- [Task instructions]
Rescale the rows from the line with "Zoom in on the map" up to and including the line with "Click the MPSOFT". Write those lines out again in full, requests included, with every coordinate in the answers multiplied by 1.8 and rounded to a whole number (halves round up), and give only those lines.
(begin)
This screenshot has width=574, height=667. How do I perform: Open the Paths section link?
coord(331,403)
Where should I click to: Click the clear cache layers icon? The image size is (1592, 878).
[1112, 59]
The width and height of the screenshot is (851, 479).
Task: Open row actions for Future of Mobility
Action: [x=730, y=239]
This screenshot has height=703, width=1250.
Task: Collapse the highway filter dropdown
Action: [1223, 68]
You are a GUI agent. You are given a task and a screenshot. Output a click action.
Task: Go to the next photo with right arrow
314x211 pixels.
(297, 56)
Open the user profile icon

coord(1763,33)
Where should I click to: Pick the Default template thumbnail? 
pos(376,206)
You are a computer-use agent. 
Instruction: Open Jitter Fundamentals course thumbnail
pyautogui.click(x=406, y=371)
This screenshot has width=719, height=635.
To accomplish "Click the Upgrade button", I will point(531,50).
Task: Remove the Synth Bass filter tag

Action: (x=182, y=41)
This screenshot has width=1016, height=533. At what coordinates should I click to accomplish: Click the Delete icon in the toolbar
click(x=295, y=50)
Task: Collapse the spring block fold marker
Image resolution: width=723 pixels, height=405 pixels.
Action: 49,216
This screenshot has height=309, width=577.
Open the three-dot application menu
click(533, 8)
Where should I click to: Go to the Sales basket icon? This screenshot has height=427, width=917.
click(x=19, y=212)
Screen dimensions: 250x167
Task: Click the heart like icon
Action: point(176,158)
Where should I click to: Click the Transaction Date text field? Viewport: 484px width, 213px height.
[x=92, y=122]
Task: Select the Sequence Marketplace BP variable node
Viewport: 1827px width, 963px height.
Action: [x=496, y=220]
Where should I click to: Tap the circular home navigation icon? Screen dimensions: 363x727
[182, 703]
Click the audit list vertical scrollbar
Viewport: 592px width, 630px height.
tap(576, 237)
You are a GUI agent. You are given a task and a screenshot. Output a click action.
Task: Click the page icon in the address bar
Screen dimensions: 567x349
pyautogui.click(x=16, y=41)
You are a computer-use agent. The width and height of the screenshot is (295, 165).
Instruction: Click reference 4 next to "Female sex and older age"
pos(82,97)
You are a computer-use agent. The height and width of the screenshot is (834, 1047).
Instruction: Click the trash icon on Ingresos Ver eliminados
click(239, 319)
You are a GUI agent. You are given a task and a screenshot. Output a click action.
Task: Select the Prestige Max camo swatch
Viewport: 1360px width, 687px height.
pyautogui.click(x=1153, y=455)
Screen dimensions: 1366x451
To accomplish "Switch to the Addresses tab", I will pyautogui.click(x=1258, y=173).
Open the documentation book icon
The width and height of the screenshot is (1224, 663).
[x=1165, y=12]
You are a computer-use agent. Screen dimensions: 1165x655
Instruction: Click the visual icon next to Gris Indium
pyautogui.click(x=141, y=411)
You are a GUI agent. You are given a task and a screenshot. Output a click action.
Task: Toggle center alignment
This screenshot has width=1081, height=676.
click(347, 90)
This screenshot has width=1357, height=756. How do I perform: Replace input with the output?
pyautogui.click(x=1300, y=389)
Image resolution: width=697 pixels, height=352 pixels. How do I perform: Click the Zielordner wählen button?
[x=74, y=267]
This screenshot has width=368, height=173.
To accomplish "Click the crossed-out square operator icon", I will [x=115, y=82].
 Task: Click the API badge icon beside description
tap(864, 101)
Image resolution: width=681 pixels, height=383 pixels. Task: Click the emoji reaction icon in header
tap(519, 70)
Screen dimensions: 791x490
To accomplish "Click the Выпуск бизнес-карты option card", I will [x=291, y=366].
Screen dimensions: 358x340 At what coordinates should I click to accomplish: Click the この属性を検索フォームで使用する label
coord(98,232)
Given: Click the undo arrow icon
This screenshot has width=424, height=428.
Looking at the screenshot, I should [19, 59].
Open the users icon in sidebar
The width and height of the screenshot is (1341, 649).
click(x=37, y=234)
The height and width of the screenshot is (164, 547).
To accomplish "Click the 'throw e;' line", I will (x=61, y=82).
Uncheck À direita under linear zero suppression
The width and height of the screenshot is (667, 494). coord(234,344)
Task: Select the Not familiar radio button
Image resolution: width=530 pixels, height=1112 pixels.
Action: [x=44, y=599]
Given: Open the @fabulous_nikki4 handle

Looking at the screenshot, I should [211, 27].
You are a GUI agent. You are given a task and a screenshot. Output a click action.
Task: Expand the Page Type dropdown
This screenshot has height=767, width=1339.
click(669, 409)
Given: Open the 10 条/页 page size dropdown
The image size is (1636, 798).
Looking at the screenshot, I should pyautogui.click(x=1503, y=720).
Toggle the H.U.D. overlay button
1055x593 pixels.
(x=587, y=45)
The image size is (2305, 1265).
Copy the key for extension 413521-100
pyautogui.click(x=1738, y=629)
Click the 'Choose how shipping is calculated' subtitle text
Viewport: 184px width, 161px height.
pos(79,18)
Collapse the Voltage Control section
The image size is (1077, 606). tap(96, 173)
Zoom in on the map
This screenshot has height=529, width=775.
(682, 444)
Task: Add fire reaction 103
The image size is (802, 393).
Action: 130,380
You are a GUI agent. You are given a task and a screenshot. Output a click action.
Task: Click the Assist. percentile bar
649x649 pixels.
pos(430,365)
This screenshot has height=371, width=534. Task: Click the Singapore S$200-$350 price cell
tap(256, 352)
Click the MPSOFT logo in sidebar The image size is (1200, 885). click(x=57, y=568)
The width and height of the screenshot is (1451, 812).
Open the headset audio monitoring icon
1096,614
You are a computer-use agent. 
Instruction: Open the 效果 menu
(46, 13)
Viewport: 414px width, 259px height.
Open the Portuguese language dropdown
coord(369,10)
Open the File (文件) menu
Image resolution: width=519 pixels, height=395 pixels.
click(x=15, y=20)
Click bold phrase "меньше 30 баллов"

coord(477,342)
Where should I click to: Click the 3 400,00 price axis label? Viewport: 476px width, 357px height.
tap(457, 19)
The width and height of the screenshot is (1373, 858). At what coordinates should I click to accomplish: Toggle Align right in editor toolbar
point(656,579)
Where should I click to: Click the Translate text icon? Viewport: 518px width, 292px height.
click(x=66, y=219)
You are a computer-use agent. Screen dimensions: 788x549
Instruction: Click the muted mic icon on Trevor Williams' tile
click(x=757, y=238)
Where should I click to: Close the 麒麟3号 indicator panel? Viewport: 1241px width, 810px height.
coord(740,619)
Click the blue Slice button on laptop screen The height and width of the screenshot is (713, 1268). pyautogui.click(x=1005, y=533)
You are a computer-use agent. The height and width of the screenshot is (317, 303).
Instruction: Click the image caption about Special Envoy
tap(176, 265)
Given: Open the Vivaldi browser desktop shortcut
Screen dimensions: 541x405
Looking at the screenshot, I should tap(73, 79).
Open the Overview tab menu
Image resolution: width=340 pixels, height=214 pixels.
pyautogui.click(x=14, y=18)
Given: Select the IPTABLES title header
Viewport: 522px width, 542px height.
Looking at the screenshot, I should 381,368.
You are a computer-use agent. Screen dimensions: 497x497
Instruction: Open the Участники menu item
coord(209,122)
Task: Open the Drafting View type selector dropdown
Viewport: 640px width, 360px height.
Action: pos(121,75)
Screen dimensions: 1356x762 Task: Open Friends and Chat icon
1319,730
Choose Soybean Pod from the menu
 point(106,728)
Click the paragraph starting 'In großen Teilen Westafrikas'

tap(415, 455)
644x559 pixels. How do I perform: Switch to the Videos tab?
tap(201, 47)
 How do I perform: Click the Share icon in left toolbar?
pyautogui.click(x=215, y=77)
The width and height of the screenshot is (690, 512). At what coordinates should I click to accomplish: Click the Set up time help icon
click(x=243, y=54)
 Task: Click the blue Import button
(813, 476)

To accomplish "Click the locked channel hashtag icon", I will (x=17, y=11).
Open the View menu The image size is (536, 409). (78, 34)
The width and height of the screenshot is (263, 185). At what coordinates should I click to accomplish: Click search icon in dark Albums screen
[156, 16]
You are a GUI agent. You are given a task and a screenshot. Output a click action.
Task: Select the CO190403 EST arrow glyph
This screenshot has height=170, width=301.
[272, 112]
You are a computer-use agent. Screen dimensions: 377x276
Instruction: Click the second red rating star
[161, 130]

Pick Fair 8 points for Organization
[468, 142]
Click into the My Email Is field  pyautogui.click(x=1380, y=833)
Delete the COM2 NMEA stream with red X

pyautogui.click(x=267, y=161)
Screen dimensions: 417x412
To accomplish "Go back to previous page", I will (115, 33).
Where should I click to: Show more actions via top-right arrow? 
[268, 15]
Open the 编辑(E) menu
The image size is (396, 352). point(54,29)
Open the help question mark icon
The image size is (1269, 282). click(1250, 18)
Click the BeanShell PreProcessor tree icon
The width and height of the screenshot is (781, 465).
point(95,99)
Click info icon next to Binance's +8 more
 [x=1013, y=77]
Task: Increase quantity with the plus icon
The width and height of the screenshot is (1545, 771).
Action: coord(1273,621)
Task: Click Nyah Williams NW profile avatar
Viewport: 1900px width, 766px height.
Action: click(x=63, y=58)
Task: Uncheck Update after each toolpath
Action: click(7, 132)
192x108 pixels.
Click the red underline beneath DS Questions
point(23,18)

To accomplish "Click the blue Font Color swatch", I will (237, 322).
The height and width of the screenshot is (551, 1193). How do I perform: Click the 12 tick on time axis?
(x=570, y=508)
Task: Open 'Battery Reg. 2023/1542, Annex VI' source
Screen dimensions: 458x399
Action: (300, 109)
(end)
- [Response below]
Zoom in on the map
This screenshot has height=529, width=775.
(1228, 799)
Task: Add fire reaction 103
The image size is (802, 393).
Action: 234,684
You are a GUI agent. You are given a task and a screenshot. Output a click action.
Task: Click the Assist. percentile bar
649x649 pixels.
pos(774,657)
This screenshot has height=371, width=534. Task: Click the Singapore S$200-$350 price cell
tap(461, 634)
Click the MPSOFT logo in sidebar The image size is (1200, 885). click(x=103, y=1022)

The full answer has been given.